#### Records excerpted from a collection
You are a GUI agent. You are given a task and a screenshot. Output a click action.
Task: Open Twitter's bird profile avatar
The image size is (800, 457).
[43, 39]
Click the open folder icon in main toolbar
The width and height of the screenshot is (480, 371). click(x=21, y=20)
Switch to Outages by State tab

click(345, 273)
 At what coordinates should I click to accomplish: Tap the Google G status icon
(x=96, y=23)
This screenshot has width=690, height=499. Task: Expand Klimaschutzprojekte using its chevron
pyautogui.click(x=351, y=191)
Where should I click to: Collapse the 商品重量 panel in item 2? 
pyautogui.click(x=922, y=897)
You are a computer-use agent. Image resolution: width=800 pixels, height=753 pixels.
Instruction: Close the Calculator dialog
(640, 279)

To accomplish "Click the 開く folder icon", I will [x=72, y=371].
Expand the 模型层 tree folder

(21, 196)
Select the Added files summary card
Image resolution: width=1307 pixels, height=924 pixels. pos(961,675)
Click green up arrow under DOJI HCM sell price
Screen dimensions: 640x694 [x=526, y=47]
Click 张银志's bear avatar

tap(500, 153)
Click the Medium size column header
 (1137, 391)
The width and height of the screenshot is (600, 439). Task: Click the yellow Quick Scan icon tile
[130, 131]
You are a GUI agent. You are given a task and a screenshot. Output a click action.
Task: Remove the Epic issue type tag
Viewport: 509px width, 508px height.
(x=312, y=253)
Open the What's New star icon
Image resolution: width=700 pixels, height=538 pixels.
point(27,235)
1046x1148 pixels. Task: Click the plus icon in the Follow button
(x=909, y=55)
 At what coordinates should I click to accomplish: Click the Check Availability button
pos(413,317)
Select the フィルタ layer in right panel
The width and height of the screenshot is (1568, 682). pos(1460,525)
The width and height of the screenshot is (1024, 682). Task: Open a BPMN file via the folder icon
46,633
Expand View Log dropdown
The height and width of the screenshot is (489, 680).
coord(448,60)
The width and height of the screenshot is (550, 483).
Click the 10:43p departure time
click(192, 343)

#### TRY IT
The data, all of it, should be transcribed exactly.

#### RESULT
You are a GUI agent. You are given a task and a screenshot. Output a click action.
Task: Open Twitter's bird profile avatar
The image size is (800, 457).
[43, 39]
Click the open folder icon in main toolbar
The width and height of the screenshot is (480, 371). click(x=21, y=20)
Switch to Outages by State tab

click(345, 273)
 At what coordinates should I click to accomplish: Tap the Google G status icon
(x=96, y=23)
This screenshot has width=690, height=499. Task: Expand Klimaschutzprojekte using its chevron
pyautogui.click(x=351, y=191)
Where should I click to: Collapse the 商品重量 panel in item 2? 
pyautogui.click(x=922, y=897)
You are a computer-use agent. Image resolution: width=800 pixels, height=753 pixels.
Instruction: Close the Calculator dialog
(640, 279)

To accomplish "Click the 開く folder icon", I will [x=72, y=371].
Expand the 模型层 tree folder

(21, 196)
Select the Added files summary card
Image resolution: width=1307 pixels, height=924 pixels. pos(961,675)
Click green up arrow under DOJI HCM sell price
Screen dimensions: 640x694 [x=526, y=47]
Click 张银志's bear avatar

tap(500, 153)
Click the Medium size column header
 (1137, 391)
The width and height of the screenshot is (600, 439). Task: Click the yellow Quick Scan icon tile
[130, 131]
You are a GUI agent. You are given a task and a screenshot. Output a click action.
Task: Remove the Epic issue type tag
Viewport: 509px width, 508px height.
(x=312, y=253)
Open the What's New star icon
Image resolution: width=700 pixels, height=538 pixels.
point(27,235)
1046x1148 pixels. Task: Click the plus icon in the Follow button
(x=909, y=55)
 At what coordinates should I click to accomplish: Click the Check Availability button
pos(413,317)
Select the フィルタ layer in right panel
The width and height of the screenshot is (1568, 682). pos(1460,525)
The width and height of the screenshot is (1024, 682). Task: Open a BPMN file via the folder icon
46,633
Expand View Log dropdown
The height and width of the screenshot is (489, 680).
coord(448,60)
The width and height of the screenshot is (550, 483).
Click the 10:43p departure time
click(192, 343)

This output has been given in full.